**DATA FOR THIS EXERCISE**
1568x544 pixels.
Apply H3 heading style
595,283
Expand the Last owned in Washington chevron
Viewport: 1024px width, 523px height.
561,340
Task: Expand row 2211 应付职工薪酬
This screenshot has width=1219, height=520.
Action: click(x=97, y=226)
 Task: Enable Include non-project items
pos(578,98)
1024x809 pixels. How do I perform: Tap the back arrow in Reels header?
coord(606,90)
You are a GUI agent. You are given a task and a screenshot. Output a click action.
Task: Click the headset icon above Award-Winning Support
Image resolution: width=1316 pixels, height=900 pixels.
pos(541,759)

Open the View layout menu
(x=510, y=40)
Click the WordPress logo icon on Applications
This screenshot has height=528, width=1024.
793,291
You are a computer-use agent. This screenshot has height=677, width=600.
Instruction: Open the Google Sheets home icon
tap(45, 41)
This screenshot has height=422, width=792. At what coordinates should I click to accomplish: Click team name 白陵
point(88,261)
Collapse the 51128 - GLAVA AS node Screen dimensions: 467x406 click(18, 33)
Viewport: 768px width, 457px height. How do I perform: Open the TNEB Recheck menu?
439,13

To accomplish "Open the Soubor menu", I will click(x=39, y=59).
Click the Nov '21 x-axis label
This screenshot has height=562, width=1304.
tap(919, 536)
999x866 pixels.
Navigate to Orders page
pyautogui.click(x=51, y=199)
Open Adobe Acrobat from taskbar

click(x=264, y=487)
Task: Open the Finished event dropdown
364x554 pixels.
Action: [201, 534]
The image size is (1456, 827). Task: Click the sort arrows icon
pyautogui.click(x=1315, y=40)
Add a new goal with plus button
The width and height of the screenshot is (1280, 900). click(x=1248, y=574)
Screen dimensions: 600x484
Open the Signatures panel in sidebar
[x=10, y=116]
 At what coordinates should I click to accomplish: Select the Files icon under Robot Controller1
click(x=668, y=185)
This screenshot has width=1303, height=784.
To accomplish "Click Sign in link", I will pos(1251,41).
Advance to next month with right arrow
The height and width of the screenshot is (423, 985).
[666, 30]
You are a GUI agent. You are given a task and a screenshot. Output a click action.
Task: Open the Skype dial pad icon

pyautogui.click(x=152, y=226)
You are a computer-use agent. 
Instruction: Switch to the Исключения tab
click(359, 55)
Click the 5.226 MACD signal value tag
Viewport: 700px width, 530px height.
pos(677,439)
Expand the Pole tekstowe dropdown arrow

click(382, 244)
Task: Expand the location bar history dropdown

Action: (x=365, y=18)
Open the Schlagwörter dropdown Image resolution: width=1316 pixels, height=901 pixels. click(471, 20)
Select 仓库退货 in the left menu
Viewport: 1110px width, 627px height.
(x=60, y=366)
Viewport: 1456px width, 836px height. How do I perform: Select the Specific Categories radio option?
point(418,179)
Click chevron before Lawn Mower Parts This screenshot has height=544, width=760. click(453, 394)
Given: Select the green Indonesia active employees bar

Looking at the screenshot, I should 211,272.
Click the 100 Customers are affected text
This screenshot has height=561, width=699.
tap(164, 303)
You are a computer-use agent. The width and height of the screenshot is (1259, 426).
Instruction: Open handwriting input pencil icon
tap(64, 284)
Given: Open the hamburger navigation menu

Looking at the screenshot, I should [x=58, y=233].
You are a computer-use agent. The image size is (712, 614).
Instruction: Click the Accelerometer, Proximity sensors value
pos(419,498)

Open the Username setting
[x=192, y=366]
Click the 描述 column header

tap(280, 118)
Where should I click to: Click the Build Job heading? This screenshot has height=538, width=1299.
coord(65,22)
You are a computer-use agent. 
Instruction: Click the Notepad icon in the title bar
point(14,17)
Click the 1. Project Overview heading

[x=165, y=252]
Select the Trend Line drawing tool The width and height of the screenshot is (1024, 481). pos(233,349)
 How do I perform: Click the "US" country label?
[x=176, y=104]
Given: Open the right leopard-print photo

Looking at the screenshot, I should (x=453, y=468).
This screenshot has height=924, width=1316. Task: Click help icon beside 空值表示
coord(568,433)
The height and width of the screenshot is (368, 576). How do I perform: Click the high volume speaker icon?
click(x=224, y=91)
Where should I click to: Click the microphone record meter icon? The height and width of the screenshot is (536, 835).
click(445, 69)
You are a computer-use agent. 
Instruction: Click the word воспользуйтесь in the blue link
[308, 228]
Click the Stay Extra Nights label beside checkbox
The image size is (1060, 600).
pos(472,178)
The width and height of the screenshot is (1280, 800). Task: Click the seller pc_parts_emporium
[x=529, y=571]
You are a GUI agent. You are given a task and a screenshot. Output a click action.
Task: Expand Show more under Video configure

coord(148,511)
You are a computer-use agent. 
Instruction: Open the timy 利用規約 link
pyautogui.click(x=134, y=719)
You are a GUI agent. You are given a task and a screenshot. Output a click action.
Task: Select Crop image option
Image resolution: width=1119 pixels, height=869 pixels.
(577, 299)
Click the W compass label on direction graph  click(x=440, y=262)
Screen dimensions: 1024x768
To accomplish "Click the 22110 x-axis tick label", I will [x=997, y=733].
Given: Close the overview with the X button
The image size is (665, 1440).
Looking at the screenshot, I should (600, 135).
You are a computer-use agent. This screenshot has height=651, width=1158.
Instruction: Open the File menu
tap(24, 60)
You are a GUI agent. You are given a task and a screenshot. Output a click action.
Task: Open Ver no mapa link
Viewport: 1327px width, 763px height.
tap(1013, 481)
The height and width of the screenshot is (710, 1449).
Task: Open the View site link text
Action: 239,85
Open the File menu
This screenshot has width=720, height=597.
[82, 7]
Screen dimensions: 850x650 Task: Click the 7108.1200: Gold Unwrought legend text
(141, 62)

**TASK DIRECTIONS**
Could you reproduce every record exactly as written?

**EXERCISE SOLUTION**
1568x544 pixels.
Apply H3 heading style
595,283
Expand the Last owned in Washington chevron
Viewport: 1024px width, 523px height.
561,340
Task: Expand row 2211 应付职工薪酬
This screenshot has width=1219, height=520.
Action: click(x=97, y=226)
 Task: Enable Include non-project items
pos(578,98)
1024x809 pixels. How do I perform: Tap the back arrow in Reels header?
coord(606,90)
You are a GUI agent. You are given a task and a screenshot. Output a click action.
Task: Click the headset icon above Award-Winning Support
Image resolution: width=1316 pixels, height=900 pixels.
pos(541,759)

Open the View layout menu
(x=510, y=40)
Click the WordPress logo icon on Applications
This screenshot has height=528, width=1024.
793,291
You are a computer-use agent. This screenshot has height=677, width=600.
Instruction: Open the Google Sheets home icon
tap(45, 41)
This screenshot has height=422, width=792. At what coordinates should I click to accomplish: Click team name 白陵
point(88,261)
Collapse the 51128 - GLAVA AS node Screen dimensions: 467x406 click(18, 33)
Viewport: 768px width, 457px height. How do I perform: Open the TNEB Recheck menu?
439,13

To accomplish "Open the Soubor menu", I will click(x=39, y=59).
Click the Nov '21 x-axis label
This screenshot has height=562, width=1304.
tap(919, 536)
999x866 pixels.
Navigate to Orders page
pyautogui.click(x=51, y=199)
Open Adobe Acrobat from taskbar

click(x=264, y=487)
Task: Open the Finished event dropdown
364x554 pixels.
Action: [201, 534]
The image size is (1456, 827). Task: Click the sort arrows icon
pyautogui.click(x=1315, y=40)
Add a new goal with plus button
The width and height of the screenshot is (1280, 900). click(x=1248, y=574)
Screen dimensions: 600x484
Open the Signatures panel in sidebar
[x=10, y=116]
 At what coordinates should I click to accomplish: Select the Files icon under Robot Controller1
click(x=668, y=185)
This screenshot has width=1303, height=784.
To accomplish "Click Sign in link", I will pos(1251,41).
Advance to next month with right arrow
The height and width of the screenshot is (423, 985).
[666, 30]
You are a GUI agent. You are given a task and a screenshot. Output a click action.
Task: Open the Skype dial pad icon

pyautogui.click(x=152, y=226)
You are a computer-use agent. 
Instruction: Switch to the Исключения tab
click(359, 55)
Click the 5.226 MACD signal value tag
Viewport: 700px width, 530px height.
pos(677,439)
Expand the Pole tekstowe dropdown arrow

click(382, 244)
Task: Expand the location bar history dropdown

Action: (x=365, y=18)
Open the Schlagwörter dropdown Image resolution: width=1316 pixels, height=901 pixels. click(471, 20)
Select 仓库退货 in the left menu
Viewport: 1110px width, 627px height.
(x=60, y=366)
Viewport: 1456px width, 836px height. How do I perform: Select the Specific Categories radio option?
point(418,179)
Click chevron before Lawn Mower Parts This screenshot has height=544, width=760. click(453, 394)
Given: Select the green Indonesia active employees bar

Looking at the screenshot, I should 211,272.
Click the 100 Customers are affected text
This screenshot has height=561, width=699.
tap(164, 303)
You are a computer-use agent. The width and height of the screenshot is (1259, 426).
Instruction: Open handwriting input pencil icon
tap(64, 284)
Given: Open the hamburger navigation menu

Looking at the screenshot, I should [x=58, y=233].
You are a computer-use agent. The image size is (712, 614).
Instruction: Click the Accelerometer, Proximity sensors value
pos(419,498)

Open the Username setting
[x=192, y=366]
Click the 描述 column header

tap(280, 118)
Where should I click to: Click the Build Job heading? This screenshot has height=538, width=1299.
coord(65,22)
You are a computer-use agent. 
Instruction: Click the Notepad icon in the title bar
point(14,17)
Click the 1. Project Overview heading

[x=165, y=252]
Select the Trend Line drawing tool The width and height of the screenshot is (1024, 481). pos(233,349)
 How do I perform: Click the "US" country label?
[x=176, y=104]
Given: Open the right leopard-print photo

Looking at the screenshot, I should (x=453, y=468).
This screenshot has height=924, width=1316. Task: Click help icon beside 空值表示
coord(568,433)
The height and width of the screenshot is (368, 576). How do I perform: Click the high volume speaker icon?
click(x=224, y=91)
Where should I click to: Click the microphone record meter icon? The height and width of the screenshot is (536, 835).
click(445, 69)
You are a computer-use agent. 
Instruction: Click the word воспользуйтесь in the blue link
[308, 228]
Click the Stay Extra Nights label beside checkbox
The image size is (1060, 600).
pos(472,178)
The width and height of the screenshot is (1280, 800). Task: Click the seller pc_parts_emporium
[x=529, y=571]
You are a GUI agent. You are given a task and a screenshot. Output a click action.
Task: Expand Show more under Video configure

coord(148,511)
You are a computer-use agent. 
Instruction: Open the timy 利用規約 link
pyautogui.click(x=134, y=719)
You are a GUI agent. You are given a task and a screenshot. Output a click action.
Task: Select Crop image option
Image resolution: width=1119 pixels, height=869 pixels.
(577, 299)
Click the W compass label on direction graph  click(x=440, y=262)
Screen dimensions: 1024x768
To accomplish "Click the 22110 x-axis tick label", I will [x=997, y=733].
Given: Close the overview with the X button
The image size is (665, 1440).
Looking at the screenshot, I should (600, 135).
You are a computer-use agent. This screenshot has height=651, width=1158.
Instruction: Open the File menu
tap(24, 60)
You are a GUI agent. You are given a task and a screenshot. Output a click action.
Task: Open Ver no mapa link
Viewport: 1327px width, 763px height.
tap(1013, 481)
The height and width of the screenshot is (710, 1449).
Task: Open the View site link text
Action: 239,85
Open the File menu
This screenshot has width=720, height=597.
[82, 7]
Screen dimensions: 850x650 Task: Click the 7108.1200: Gold Unwrought legend text
(141, 62)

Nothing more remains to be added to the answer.